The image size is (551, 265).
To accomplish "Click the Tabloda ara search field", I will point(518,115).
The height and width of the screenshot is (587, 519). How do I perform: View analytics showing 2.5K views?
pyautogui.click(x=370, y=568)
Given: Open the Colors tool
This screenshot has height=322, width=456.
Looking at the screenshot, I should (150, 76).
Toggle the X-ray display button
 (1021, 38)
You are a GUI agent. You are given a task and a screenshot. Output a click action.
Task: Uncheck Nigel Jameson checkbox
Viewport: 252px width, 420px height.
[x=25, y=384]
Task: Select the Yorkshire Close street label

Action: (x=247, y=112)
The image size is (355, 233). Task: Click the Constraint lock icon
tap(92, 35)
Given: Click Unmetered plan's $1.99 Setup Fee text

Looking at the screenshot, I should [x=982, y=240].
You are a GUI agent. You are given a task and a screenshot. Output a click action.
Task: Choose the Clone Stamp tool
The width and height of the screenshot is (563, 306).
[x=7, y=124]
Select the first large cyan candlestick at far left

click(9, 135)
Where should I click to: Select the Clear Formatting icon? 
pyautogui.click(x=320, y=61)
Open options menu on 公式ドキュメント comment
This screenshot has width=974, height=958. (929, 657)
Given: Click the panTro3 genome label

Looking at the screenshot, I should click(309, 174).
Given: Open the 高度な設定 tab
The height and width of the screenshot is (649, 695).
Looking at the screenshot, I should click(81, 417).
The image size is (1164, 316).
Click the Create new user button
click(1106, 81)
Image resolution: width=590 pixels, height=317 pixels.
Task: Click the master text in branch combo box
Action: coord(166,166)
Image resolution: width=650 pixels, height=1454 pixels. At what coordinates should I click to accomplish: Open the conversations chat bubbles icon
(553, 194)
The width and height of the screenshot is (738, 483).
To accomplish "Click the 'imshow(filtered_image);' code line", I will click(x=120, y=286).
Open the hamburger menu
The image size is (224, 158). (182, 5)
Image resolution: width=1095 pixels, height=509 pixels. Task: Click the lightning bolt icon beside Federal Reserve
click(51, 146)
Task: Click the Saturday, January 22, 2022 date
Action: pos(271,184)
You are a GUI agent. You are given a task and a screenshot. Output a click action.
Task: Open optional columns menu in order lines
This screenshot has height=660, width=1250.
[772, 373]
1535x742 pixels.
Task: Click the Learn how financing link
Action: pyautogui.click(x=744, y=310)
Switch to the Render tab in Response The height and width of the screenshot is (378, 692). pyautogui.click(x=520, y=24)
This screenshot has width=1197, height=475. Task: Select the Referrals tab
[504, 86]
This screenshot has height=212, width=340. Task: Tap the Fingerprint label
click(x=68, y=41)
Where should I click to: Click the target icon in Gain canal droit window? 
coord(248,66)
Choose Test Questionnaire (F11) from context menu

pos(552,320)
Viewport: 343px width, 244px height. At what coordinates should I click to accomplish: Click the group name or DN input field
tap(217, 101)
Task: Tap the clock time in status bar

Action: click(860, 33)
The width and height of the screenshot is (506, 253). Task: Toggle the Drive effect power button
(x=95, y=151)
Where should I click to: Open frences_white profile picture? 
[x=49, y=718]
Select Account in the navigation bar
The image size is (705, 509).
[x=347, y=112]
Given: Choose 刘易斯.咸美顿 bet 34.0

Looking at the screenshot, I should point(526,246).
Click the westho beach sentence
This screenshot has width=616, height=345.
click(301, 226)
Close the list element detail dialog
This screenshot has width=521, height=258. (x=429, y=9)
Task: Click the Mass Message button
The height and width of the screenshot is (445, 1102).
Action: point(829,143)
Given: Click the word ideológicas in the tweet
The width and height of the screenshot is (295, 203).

◆ **THE PROBLEM**
Repeat the material above exactly, including every line.

◆ **ANSWER TO THIS EXERCISE**
The image size is (551, 265).
To accomplish "Click the Tabloda ara search field", I will point(518,115).
The height and width of the screenshot is (587, 519). How do I perform: View analytics showing 2.5K views?
pyautogui.click(x=370, y=568)
Given: Open the Colors tool
This screenshot has height=322, width=456.
Looking at the screenshot, I should (150, 76).
Toggle the X-ray display button
 (1021, 38)
You are a GUI agent. You are given a task and a screenshot. Output a click action.
Task: Uncheck Nigel Jameson checkbox
Viewport: 252px width, 420px height.
[x=25, y=384]
Task: Select the Yorkshire Close street label

Action: (x=247, y=112)
The image size is (355, 233). Task: Click the Constraint lock icon
tap(92, 35)
Given: Click Unmetered plan's $1.99 Setup Fee text

Looking at the screenshot, I should [x=982, y=240].
You are a GUI agent. You are given a task and a screenshot. Output a click action.
Task: Choose the Clone Stamp tool
The width and height of the screenshot is (563, 306).
[x=7, y=124]
Select the first large cyan candlestick at far left

click(9, 135)
Where should I click to: Select the Clear Formatting icon? 
pyautogui.click(x=320, y=61)
Open options menu on 公式ドキュメント comment
This screenshot has width=974, height=958. (929, 657)
Given: Click the panTro3 genome label

Looking at the screenshot, I should click(309, 174).
Given: Open the 高度な設定 tab
The height and width of the screenshot is (649, 695).
Looking at the screenshot, I should click(81, 417).
The image size is (1164, 316).
Click the Create new user button
click(1106, 81)
Image resolution: width=590 pixels, height=317 pixels.
Task: Click the master text in branch combo box
Action: coord(166,166)
Image resolution: width=650 pixels, height=1454 pixels. At what coordinates should I click to accomplish: Open the conversations chat bubbles icon
(553, 194)
The width and height of the screenshot is (738, 483).
To accomplish "Click the 'imshow(filtered_image);' code line", I will click(x=120, y=286).
Open the hamburger menu
The image size is (224, 158). (182, 5)
Image resolution: width=1095 pixels, height=509 pixels. Task: Click the lightning bolt icon beside Federal Reserve
click(51, 146)
Task: Click the Saturday, January 22, 2022 date
Action: pos(271,184)
You are a GUI agent. You are given a task and a screenshot. Output a click action.
Task: Open optional columns menu in order lines
This screenshot has height=660, width=1250.
[772, 373]
1535x742 pixels.
Task: Click the Learn how financing link
Action: pyautogui.click(x=744, y=310)
Switch to the Render tab in Response The height and width of the screenshot is (378, 692). pyautogui.click(x=520, y=24)
This screenshot has width=1197, height=475. Task: Select the Referrals tab
[504, 86]
This screenshot has height=212, width=340. Task: Tap the Fingerprint label
click(x=68, y=41)
Where should I click to: Click the target icon in Gain canal droit window? 
coord(248,66)
Choose Test Questionnaire (F11) from context menu

pos(552,320)
Viewport: 343px width, 244px height. At what coordinates should I click to accomplish: Click the group name or DN input field
tap(217, 101)
Task: Tap the clock time in status bar

Action: click(860, 33)
The width and height of the screenshot is (506, 253). Task: Toggle the Drive effect power button
(x=95, y=151)
Where should I click to: Open frences_white profile picture? 
[x=49, y=718]
Select Account in the navigation bar
The image size is (705, 509).
[x=347, y=112]
Given: Choose 刘易斯.咸美顿 bet 34.0

Looking at the screenshot, I should point(526,246).
Click the westho beach sentence
This screenshot has width=616, height=345.
click(301, 226)
Close the list element detail dialog
This screenshot has width=521, height=258. (x=429, y=9)
Task: Click the Mass Message button
The height and width of the screenshot is (445, 1102).
Action: point(829,143)
Given: Click the word ideológicas in the tweet
The width and height of the screenshot is (295, 203).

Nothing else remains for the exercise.